[Task requirements]
Where a line of the entries below includes the string "arrow", count it. Give only the resulting number.

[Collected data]
* * *

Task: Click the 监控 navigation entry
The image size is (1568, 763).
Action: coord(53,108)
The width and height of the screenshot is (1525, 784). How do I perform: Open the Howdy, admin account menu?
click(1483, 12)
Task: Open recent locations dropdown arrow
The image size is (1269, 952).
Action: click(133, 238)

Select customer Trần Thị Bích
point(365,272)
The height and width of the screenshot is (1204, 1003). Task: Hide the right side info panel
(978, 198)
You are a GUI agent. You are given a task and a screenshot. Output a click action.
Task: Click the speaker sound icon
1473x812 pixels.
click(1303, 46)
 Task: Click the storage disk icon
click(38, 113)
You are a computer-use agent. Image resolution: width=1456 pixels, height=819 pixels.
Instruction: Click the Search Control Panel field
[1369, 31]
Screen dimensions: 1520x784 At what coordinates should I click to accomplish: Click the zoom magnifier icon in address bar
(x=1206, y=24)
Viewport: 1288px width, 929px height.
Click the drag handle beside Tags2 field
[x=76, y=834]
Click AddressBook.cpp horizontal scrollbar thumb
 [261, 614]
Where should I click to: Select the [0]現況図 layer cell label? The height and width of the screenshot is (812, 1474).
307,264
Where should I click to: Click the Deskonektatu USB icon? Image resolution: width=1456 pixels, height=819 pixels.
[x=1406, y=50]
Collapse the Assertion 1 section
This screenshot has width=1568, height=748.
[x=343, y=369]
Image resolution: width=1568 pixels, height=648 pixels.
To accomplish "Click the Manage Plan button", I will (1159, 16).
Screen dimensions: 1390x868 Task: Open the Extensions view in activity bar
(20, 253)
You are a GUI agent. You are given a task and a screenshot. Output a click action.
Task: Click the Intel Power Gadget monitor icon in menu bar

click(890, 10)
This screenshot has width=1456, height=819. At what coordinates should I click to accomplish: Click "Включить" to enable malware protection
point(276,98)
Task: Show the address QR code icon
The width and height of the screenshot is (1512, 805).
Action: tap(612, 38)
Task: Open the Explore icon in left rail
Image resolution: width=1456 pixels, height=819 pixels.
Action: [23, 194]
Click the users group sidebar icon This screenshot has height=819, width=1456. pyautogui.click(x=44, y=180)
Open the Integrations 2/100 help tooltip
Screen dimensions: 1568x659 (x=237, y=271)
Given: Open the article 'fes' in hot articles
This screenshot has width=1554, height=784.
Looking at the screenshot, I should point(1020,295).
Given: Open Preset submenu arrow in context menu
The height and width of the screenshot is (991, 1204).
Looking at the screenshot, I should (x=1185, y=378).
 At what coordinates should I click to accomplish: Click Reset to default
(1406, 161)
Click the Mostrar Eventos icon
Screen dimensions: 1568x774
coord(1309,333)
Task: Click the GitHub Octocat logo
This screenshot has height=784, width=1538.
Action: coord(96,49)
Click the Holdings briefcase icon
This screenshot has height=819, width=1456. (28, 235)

* * *

[Solution to this exercise]
2